According to the lentil recipe, soup can be cooked in different ways: traditionally - in a saucepan on the stove, in a large pot in the oven and in a slow cooker. You can put almost any vegetables, mushrooms, meat, poultry in it. themselves can be brown, green or red .
Brown is used more often than other types for preparing first courses. Green is ideal in meat salads. Red lentils are good in soups, salads, and complex side dishes. It is the red one that reaches readiness faster than others , so it is not subjected to long-term heat treatment.

The most low-calorie soups do not require pre-frying the food before cooking and adding dressing . If a person does not count too strictly how many calories he can consume, then sometimes he is allowed to make an onion-carrot dressing in butter for soup or fry beef bones in the oven before cooking the broth, and also serve the first dish with garlic croutons. These nuances will make the taste of the soup richer and brighter. However, you should not partake of them, so as not to exceed the calorie limit and the permissible amount of fat in the diet.

If you plan to prepare cream soup, then it is most convenient to use an immersion blender and puree the dish directly in the container in which it was cooked. However, an immersion blender cannot cope with large volumes. In this case, a stationary unit with a bowl or glass for whipping will come to the rescue.

Thus, a third of the calories in a serving come from frying. Therefore, when deciding how to prepare lentil soup, you need to take into account the calorie content of all the ingredients included in it, so that instead of dietary food you do not end up with fatty and high-calorie food.

But personally, I am against classic frying in any special dishes. The maximum is to keep it under a lid so that fat-soluble vitamins become more accessible to us.

Red lentil soup

Although I love legumes, for some reason I didn’t pay attention to lentils for a long time. And in vain! The red one is especially good. Its main advantage over other legumes is that it cooks very quickly, literally 10-15 minutes. But to cook green lentils or beans, you first need to soak them for several hours, and then simmer for another 1.5-2 hours.

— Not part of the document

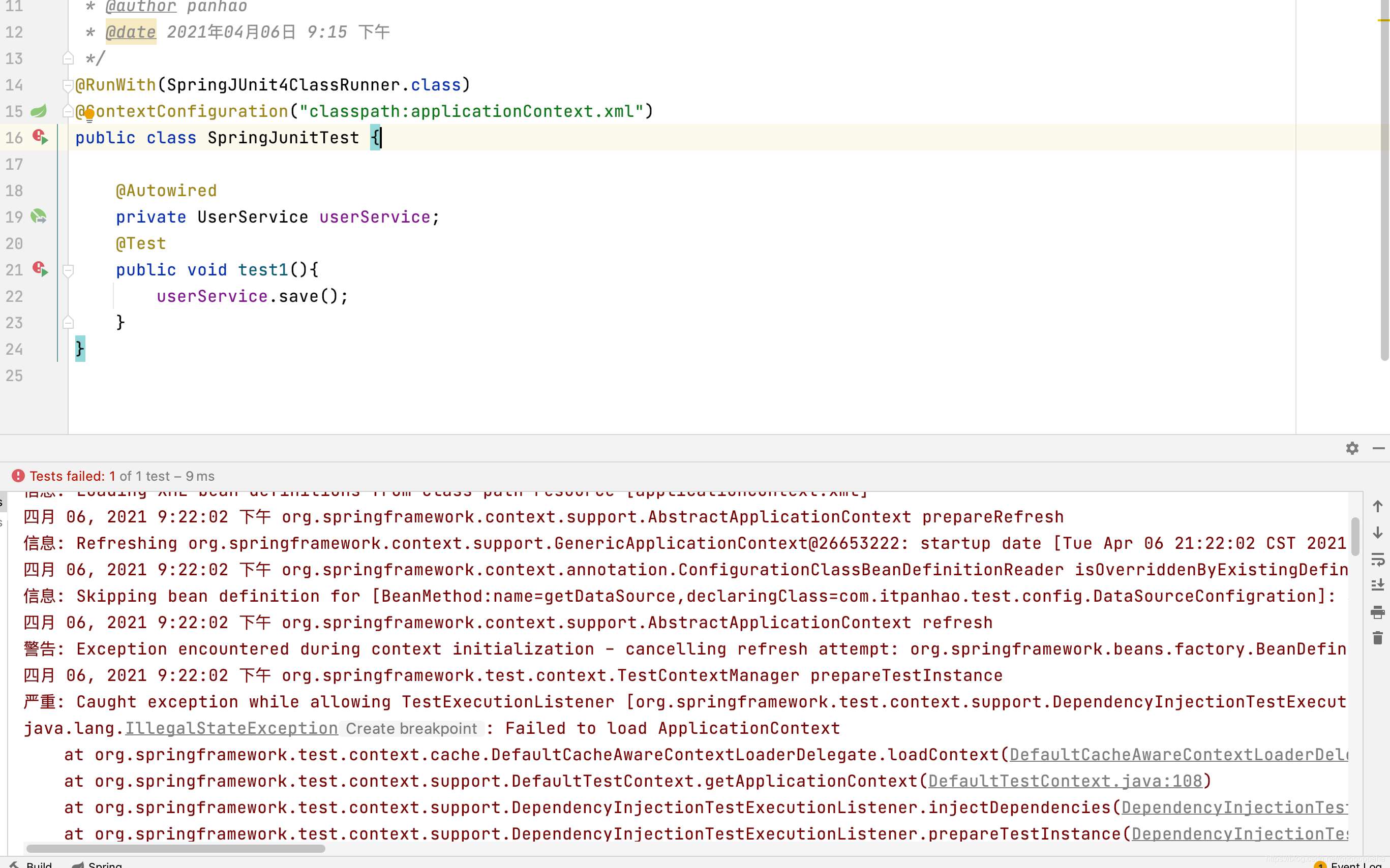Hide the run tool window with minimize dash
This screenshot has height=868, width=1390.
pyautogui.click(x=1378, y=448)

Red soup makes very tasty and satisfying soups, I want to share the recipe for one of these. This is a puree soup, which contains vegetables in addition to lentils. This healthy soup is ideal for fasting, a vegetarian diet and a proper nutrition system.

Quick Recipe: Vegan or Meatless Lentil Cutlets

  1. Pour lentils with purified cold water, put on high heat, bring to a boil, cook over low heat for 15-20 minutes until soft and boiled, 5 minutes before turning off, add salt to taste.
  2. Chop the onion, garlic and herbs very finely, grate the carrots and ginger on a fine grater.
  3. Heat a frying pan over medium heat, add half a teaspoon of Ghee or vegetable oil, fry the cumin seeds, after half a minute - garlic and ginger, after 15 seconds - onions and carrots.
  4. Fry the vegetables for 5 minutes, stirring constantly, then remove from the heat.
  5. Mix the fried vegetables with boiled lentils, add salt, pepper, chopped herbs, mix thoroughly and put in the refrigerator, covered with cling film, for 10-15 minutes so that the minced lentils cool down.
  6. Take it out of the refrigerator and make medium-sized cutlets, 1.5 cm thick (wet your hands if the minced meat sticks).
  7. Heat a frying pan over medium-high heat, add additional Ghee, if desired, and fry on both sides until golden brown, about 2 minutes.
  8. Serve with your favorite side dish .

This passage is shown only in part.